Time to start “dialing back.”

That’s how Mary Daly, president of the San Francisco Fed, views the Federal Reserve’s stimulus measures. Daly sees less need for support, and she’s hardly alone in her view.

No fewer than eight other Fed presidents have voiced a similar assessment recently. That’s because they are confident about the ongoing economic recovery.

The first place they will start is the Federal Reserve’s massive $8.2 trillion balance sheet, which has swelled by 100% since the pandemic began.

But those views are at odds with the surge in new COVID-19 cases as the delta variant spreads.
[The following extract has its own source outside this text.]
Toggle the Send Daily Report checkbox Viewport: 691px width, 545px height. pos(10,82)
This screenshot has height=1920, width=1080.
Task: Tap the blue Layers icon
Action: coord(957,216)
There’s evidence that rising case counts are derailing the recovery. I wrote here about what stats you should track.

Look at how the most recent report on consumer confidence plunged (see the chart below), while airlines are warning that COVID-19 is hurting booking trends. A report on retail sales showed a much larger-than-expected drop just yesterday.

consumer sentiment plunging chart

(Click here to view larger image.)

That means investors will encounter a dual threat as we head into the fall: a less supportive Fed coupled with signs that economic growth could slow meaningfully.

That doesn’t mean you have to abandon the stock market altogether. You just have to refine your search for the best stock ideas.

How to Adjust to the New Stock Market

First, identify stocks that are cheap relative to their growth potential.

Let me be very clear on this point. You can’t just say that a stock is cheap because it has a low price-to-earnings ratio. It needs to be cheap relative to its long-term prospects. This style of investing even has a name: growth at a reasonable price (GARP).

Next, you should focus on earnings volatility.

You’re probably familiar with volatility as a stock term, which measures how wide a stock price swings.

You can also apply the same concept to earnings, and how variable they are over time. Especially in times of uncertainty, you want to focus on companies with stable profits.

Using these criteria, here’s what my search uncovered.

Find Opportunities in This Sector

When I scanned S&P 500 sectors to see which fit the bill, one stood out: health care.

Using next year’s earnings estimates, the health care sector is the third cheapest behind energy and financials, as you can see below.

stock market sectors p/e ratio chart

(Click here to view larger image.)

But here’s where the GARP characteristics emerge…

In addition to a low valuation, health care’s earnings growth is 54% ahead of the S&P 500’s projection next year.

Plus, the health care sector has experienced the second-lowest level of earnings volatility over the past decade. Only consumer staples came in slightly lower.

That combination of valuation, growth potential and earnings stability makes the health care sector a top pick. You can grab exposure with the Health Care Select Sector SPDR ETF (NYSE: XLV).